Wherever the word "screenshot" occurs in the listing, copy the whole line.

*Data provided*:

----

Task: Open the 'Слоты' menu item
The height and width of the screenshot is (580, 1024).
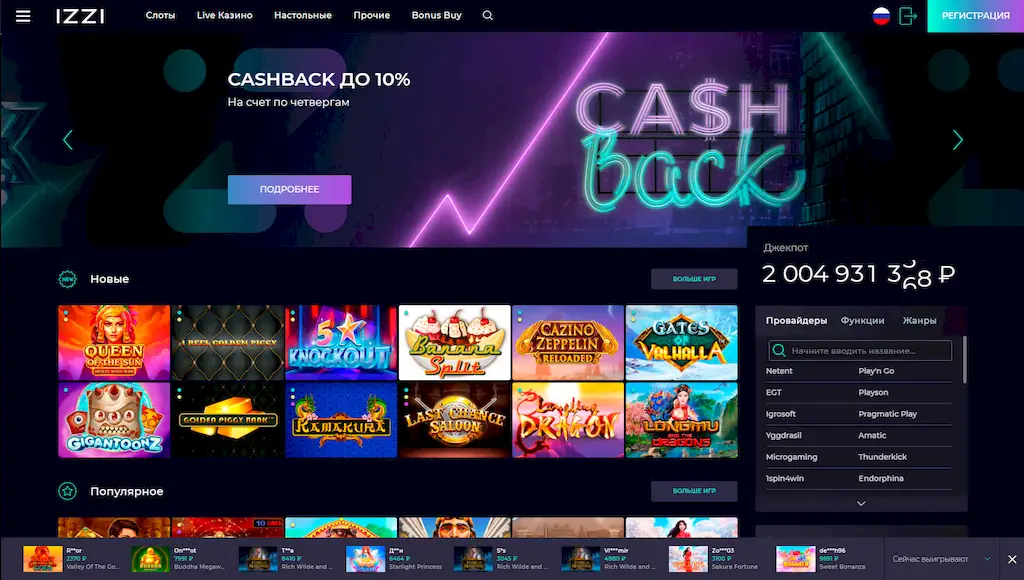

----

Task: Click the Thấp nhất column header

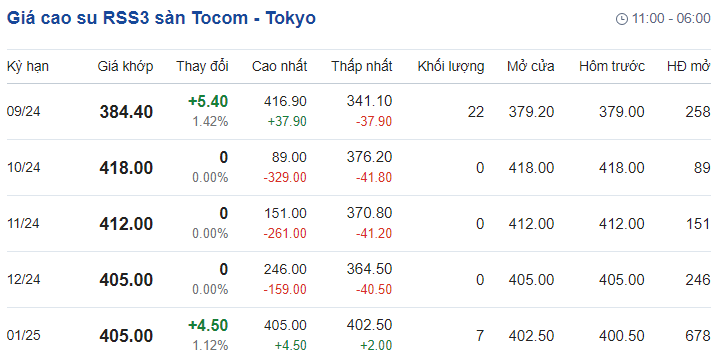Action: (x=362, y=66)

----

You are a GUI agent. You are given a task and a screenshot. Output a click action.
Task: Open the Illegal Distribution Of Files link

----

*Response to this exercise*:
The height and width of the screenshot is (580, 1024).
You are a GUI agent. You are given a task and a screenshot. Output a click action.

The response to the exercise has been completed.